暮らしの質は、毎日の動きがどれだけ自然に、心地よく流れるかで決まります。
この住まいが目指したのは、「頑張らなくてもいい暮らし」。

シンプルな構成のなかにそっと機能を重ねることで家事がスムーズに進み、時間にも気持ちにも余白が生まれる。
そんなリノベーションです。

料理に集中できる独立型キッチン
キッチンは、あえて独立型に。
視線や音に気を取られず、「料理をすること」だけに向き合える場所として設えました。

コンロ・シンク・冷蔵庫は、最短距離で結ばれた配置。
無駄な動きが減り、自然と手が進みます。
作業がはかどることで、料理そのものが楽しい時間へと変わってくれるよう。

壁付けのI型キッチンには、質感のある木目調の扉を採用。
光沢のある白いキッチンパネルと調和し、機能美と温かさを兼ね備えた表情に仕上げています。
光を取り込むインナーバルコニー
キッチンのすぐ隣には、インナーバルコニーを配置。
天候に左右されず洗濯物を干せるのはもちろん、子どもの遊び場や、ふと一息つく場所としても使える、多用途な存在です。
大きな掃き出し窓から注ぎ込む光が、室内全体を明るく包み込みます。


出入り口に建具を設けなかったことで、洗濯の動作もより軽やかに。
小さな工夫が、家事効率を確実に高めています。
湿気をためない、見えない設計
部屋干しで気になるのは、湿気と乾きにくさ。
その原因の多くは、空気が滞ることにあります。
そこで、キッチンとの間仕切り上部を開け、自然な空気の流れをつくりました。

洗濯物は乾きやすくなり、カビや嫌なにおいも抑制。
さらに、インナーバルコニーから届く光がキッチン側まで広がるように。
日中は照明に頼らずとも明るく、省エネにもつながっています。

素材で魅せる、リビングダイニング
リビングダイニングの天井は、躯体に直接クロスを施す仕上げに。
高さを感じさせる表情とともに、のびやかな印象をもたらします。

通常は隠されるダクトも、あえて塗装して露出。

▬▬▬

## やること
a: 上のリノベーションの紹介文について、次の(i)〜(iii)が内容と合っているかを「はい」か「いいえ」で答え、決め手となる本文の言葉をそのまま引用してください。
(i) キッチンは対面型になっている。
(ii) インナーバルコニーはキッチンのすぐ隣にある。
(iii) インナーバルコニーの出入り口には建具が付いている。
b: 上のリノベーションの紹介文の続きを、最後の文のあとから書き足してください。

▬▬▬

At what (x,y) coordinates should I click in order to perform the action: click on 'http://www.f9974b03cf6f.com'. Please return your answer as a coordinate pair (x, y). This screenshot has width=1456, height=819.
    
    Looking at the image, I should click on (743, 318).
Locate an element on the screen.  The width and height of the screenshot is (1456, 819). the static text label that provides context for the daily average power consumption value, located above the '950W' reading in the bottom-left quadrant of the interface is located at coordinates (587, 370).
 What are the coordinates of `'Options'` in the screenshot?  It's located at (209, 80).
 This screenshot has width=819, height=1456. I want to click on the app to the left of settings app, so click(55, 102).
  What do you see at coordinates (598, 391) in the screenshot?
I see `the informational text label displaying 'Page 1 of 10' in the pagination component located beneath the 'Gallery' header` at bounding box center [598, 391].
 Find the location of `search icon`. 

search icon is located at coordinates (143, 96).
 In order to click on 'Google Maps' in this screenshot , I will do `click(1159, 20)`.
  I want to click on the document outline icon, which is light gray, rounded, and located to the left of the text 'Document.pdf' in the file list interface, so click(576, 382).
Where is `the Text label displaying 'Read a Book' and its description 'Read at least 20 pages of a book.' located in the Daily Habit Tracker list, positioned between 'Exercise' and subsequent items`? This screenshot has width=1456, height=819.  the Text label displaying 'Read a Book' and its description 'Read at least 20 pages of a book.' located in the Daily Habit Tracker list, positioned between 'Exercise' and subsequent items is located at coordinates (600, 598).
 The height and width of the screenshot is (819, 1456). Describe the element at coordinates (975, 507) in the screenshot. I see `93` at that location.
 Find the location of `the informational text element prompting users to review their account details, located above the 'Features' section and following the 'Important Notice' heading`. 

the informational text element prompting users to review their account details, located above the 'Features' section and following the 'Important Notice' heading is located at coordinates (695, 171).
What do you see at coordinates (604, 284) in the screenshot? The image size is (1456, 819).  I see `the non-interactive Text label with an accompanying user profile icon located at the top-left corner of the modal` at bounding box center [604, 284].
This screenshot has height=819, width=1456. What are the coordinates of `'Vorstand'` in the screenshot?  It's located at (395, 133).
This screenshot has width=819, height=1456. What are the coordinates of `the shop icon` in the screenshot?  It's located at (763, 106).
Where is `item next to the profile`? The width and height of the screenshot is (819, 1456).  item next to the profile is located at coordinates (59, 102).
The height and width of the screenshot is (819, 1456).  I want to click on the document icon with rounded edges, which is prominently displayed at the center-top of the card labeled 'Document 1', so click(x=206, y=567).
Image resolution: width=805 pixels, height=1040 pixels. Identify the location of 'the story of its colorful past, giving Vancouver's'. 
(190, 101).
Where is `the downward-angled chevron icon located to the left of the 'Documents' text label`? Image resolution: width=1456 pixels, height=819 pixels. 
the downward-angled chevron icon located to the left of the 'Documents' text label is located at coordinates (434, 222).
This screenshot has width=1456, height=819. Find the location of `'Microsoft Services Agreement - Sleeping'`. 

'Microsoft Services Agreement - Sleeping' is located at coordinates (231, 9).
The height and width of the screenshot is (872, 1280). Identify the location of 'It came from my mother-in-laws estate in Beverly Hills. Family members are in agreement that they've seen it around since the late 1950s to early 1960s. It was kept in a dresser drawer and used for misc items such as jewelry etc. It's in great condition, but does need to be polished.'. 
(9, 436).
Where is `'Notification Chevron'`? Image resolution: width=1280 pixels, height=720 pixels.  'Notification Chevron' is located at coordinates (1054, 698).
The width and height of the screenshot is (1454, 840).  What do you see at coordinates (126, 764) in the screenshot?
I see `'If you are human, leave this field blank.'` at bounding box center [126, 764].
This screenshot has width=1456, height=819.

▬▬▬

## 解答
a:
(i) いいえ。「キッチンは、あえて独立型に。」
(ii) はい。「キッチンのすぐ隣には、インナーバルコニーを配置。」
(iii) いいえ。「出入り口に建具を設けなかったことで、洗濯の動作もより軽やかに。」

b:
無骨さがほどよいアクセントとなり、住まい全体の個性を際立たせています。
大きなガラスをはめ込んだ開き戸は視線の抜けを生み、奥行きを感じさせる存在です。
収納と眠りをひとつに

リビングダイニングの先には、クローゼットルームと一体になった寝室が続きます。
黒のアクセントクロスが全体を引き締め、落ち着きと上質さを感じさせる雰囲気に。
棚板とハンガーパイプを備えたクローゼットは十分な収納力を確保し、衣類が自然と整う仕組みをつくりました。

清潔感を極めた、トイレ空間
トイレは白を基調にまとめ、明るく、すっきりとした印象に。
タオルバーやペーパーホルダーは美しいシルバーで統一し、細部まで洗練された佇まいを実現しています。
過度な装飾を控えることで、視線が散らからず、心まで静かに整う場所となりました。


毎日何度も使うからこそ、清潔感が長く保たれる素材と仕上げを選定しています。
機能と美しさが無理なく調和した、ささやかながらも満足度の高い一室です。
機能が、暮らしをやさしく支える
間取りはあくまでシンプルに。
そのなかに、必要な機能だけを丁寧に重ねました。
結果として生まれたのは、家事が自然と進み、日々の生活が軽やかになる住まい。

派手さではなく、使い続けるほどに良さを実感できる。
そんな、価値を大切にしたリノベーションです。